WHAT TO PRODUCE: Work out how many lines in the material beneath contain "dropdown". Give only that number.

** Opening ENTRIES SHOWN block **

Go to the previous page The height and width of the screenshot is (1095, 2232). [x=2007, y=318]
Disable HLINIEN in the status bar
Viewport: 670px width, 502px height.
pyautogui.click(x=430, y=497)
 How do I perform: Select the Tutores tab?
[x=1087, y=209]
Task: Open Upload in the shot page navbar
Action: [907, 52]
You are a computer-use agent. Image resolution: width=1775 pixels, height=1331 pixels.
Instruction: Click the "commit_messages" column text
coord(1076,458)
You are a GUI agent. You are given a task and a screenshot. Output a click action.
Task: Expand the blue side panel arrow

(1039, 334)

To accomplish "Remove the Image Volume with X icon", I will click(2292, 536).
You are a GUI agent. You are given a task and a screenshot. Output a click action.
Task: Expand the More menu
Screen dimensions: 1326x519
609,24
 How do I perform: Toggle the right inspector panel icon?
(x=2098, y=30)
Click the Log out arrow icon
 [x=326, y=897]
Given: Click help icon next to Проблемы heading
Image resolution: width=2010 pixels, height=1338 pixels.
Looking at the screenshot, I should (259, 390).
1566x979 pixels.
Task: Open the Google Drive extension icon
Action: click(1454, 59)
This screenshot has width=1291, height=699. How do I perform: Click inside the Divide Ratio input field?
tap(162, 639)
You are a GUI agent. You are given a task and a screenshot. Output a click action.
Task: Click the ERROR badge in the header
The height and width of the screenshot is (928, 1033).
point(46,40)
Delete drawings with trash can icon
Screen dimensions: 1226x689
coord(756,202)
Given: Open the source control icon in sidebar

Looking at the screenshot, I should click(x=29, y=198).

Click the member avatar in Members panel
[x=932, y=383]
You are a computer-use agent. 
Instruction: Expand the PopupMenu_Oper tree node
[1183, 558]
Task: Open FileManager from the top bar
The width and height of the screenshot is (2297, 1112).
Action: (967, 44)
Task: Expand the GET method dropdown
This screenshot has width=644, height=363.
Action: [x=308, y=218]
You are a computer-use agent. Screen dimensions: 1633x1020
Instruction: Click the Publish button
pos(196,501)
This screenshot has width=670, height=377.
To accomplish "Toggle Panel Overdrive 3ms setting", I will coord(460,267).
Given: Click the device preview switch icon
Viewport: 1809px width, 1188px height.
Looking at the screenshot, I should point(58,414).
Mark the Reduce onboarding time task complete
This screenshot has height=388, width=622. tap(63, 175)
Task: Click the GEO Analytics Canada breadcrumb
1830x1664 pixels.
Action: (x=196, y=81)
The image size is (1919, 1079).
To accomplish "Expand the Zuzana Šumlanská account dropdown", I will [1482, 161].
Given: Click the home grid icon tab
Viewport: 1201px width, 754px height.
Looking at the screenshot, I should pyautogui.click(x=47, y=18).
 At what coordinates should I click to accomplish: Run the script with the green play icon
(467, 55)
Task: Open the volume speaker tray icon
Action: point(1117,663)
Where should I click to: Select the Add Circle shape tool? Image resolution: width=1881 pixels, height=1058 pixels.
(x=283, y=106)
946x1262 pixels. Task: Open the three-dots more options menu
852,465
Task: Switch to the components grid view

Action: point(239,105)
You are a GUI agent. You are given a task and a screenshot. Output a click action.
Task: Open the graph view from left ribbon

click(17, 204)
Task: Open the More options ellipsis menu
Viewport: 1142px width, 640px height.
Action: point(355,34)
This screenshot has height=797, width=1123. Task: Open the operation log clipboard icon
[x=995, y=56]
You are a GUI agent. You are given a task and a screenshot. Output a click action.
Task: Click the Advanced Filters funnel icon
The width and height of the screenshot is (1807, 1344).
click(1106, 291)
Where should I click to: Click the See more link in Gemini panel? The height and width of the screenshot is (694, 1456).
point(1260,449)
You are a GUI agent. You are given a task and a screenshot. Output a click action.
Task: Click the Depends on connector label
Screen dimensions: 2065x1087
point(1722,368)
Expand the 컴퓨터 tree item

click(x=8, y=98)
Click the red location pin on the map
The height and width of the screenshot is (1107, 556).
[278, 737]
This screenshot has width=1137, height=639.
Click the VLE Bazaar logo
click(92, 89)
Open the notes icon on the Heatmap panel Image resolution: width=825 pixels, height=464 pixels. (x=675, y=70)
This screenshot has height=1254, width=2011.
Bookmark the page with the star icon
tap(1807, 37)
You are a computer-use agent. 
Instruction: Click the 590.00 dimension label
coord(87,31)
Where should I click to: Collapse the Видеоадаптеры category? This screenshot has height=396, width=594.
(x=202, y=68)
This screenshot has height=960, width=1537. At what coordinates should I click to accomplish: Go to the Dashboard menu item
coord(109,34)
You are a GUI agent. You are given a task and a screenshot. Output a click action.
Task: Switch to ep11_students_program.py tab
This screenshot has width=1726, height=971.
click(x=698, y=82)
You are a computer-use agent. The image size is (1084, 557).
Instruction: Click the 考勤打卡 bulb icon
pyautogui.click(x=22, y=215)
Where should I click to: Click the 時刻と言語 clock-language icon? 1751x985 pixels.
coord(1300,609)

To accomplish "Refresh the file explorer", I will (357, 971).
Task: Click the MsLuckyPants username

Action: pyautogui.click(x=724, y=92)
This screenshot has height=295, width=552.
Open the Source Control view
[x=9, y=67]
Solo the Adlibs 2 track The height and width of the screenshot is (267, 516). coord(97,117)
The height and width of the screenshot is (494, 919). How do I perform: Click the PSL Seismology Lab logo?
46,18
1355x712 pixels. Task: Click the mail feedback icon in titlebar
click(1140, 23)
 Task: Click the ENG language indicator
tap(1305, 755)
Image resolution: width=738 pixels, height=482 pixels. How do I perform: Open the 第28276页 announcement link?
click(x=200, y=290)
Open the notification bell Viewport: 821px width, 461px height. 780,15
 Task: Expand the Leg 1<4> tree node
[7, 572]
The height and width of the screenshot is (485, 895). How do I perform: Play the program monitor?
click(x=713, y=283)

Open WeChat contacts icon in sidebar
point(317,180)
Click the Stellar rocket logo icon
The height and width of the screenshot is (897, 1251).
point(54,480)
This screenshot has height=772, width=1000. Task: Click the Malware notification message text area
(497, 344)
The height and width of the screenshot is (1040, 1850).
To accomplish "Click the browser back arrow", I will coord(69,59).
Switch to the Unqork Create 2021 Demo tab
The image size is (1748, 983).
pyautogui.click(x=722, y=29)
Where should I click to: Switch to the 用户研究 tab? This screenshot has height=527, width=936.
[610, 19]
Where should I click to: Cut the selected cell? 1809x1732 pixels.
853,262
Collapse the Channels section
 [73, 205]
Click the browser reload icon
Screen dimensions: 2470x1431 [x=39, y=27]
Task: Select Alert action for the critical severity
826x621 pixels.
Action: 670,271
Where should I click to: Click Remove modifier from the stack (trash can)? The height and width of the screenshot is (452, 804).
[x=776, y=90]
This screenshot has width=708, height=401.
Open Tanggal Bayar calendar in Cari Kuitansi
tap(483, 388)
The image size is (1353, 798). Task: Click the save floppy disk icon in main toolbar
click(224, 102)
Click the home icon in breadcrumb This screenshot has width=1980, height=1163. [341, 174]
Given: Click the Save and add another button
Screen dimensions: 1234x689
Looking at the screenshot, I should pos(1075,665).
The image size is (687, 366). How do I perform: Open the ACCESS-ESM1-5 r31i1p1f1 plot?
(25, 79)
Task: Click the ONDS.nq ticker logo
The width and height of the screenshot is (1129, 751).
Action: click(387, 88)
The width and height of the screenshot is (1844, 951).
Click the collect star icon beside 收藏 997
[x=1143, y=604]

** Closing ENTRIES SHOWN block **

SOLVED PROBLEM: 2